DOCUMENTO ::
--------
Di grande interesse il dibattito sulla proposta di modifica del Meccanismo europeo di stabilità finanziaria.
Dopo giorni di polemiche e dopo l’attacco del presidente dell’ABI Patuelli che minaccia di non sottoscrivere più titoli del debito pubblico italiano – si parla di 400 miliardi nei portafogli delle banche, pari a poco meno di un sesto del totale – si fa maggiore chiarezza sui termini della riforma del Meccanismo europeo di stabilità. Sul MES si ripropone l’approccio tedesco per cui prima bisogna ridurre il rischio e poi si può accedere alle risorse del MES – circa 500 miliardi al netto dei quelle già impegnate. In altre parole, il MES potrà mobilitare le sue risorse in soccorso degli Stati in difficoltà purché il loro debito sia in fatto sostanzialmente sostenibile. Si tratta di una posizione al limite del paradosso ma questa è la posizione a fronte di alcuni Paesi Membri (PM) che, secondo le regole fiscali concordate, non hanno fatto e non fanno sforzi seri per ridurre il debito.
--------
(Elenco archiviato)
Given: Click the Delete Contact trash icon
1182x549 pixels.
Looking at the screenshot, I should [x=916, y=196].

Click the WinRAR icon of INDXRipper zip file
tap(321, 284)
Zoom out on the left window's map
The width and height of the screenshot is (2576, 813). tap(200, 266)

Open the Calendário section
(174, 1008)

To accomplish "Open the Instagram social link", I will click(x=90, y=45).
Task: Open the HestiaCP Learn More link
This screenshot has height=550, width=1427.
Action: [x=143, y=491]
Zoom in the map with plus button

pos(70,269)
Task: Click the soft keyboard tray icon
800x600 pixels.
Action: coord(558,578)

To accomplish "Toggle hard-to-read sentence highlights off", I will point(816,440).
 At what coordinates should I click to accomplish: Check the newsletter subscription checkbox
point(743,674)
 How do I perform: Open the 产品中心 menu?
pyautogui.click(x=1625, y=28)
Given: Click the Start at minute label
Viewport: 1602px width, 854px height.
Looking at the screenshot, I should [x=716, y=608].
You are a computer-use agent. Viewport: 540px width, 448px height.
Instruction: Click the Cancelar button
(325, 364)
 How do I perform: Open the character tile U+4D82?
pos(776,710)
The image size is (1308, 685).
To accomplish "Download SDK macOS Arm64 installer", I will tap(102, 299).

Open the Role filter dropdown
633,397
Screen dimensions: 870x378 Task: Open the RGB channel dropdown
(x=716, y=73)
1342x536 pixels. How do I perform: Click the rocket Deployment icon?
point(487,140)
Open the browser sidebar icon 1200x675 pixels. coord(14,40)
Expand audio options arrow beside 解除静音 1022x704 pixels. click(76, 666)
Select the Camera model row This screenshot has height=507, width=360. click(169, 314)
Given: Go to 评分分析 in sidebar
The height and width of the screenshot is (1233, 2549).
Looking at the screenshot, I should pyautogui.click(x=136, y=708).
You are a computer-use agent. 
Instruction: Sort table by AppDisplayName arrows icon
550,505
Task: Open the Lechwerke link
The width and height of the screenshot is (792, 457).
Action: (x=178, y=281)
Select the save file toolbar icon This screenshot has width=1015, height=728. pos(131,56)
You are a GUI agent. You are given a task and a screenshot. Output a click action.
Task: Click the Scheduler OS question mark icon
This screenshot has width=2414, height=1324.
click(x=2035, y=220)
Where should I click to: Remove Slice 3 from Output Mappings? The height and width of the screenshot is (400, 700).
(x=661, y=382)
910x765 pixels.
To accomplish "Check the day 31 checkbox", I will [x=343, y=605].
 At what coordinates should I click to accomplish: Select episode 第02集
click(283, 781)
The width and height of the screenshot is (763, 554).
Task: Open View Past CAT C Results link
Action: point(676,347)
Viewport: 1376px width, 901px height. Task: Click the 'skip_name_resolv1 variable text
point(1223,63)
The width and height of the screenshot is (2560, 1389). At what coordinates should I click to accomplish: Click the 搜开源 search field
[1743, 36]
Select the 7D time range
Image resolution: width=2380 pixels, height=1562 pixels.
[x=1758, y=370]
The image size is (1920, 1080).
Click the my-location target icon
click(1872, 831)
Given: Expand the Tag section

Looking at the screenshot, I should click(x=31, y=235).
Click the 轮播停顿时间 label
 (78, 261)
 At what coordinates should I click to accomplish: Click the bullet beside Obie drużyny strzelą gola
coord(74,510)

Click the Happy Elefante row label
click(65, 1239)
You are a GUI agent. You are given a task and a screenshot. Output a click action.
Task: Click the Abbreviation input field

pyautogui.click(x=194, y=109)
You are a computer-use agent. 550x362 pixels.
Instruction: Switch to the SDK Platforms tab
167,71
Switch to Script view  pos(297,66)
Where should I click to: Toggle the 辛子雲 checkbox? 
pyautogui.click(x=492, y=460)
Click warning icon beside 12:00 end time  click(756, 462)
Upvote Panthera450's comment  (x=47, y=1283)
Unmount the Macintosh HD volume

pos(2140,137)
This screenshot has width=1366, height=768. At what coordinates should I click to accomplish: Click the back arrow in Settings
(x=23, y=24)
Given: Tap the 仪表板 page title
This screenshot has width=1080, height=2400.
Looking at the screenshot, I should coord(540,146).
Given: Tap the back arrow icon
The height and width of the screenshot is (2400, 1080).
--------
CONSEGNE ::
A. Elenca tutte le sigle che compaiono nel testo sulla riforma del MES.
B. Ricopia il tratto dell'elenco che va dal suo inizio fino alla riga contenente "(174, 1008)", inclusa.
Il testo e l'elenco non hanno alcun legame tra loro.

RISPOSTE PER CONSEGNA ::
A.
ABI
MES
PM

B.
Given: Click the Delete Contact trash icon
1182x549 pixels.
Looking at the screenshot, I should [x=916, y=196].

Click the WinRAR icon of INDXRipper zip file
tap(321, 284)
Zoom out on the left window's map
The width and height of the screenshot is (2576, 813). tap(200, 266)

Open the Calendário section
(174, 1008)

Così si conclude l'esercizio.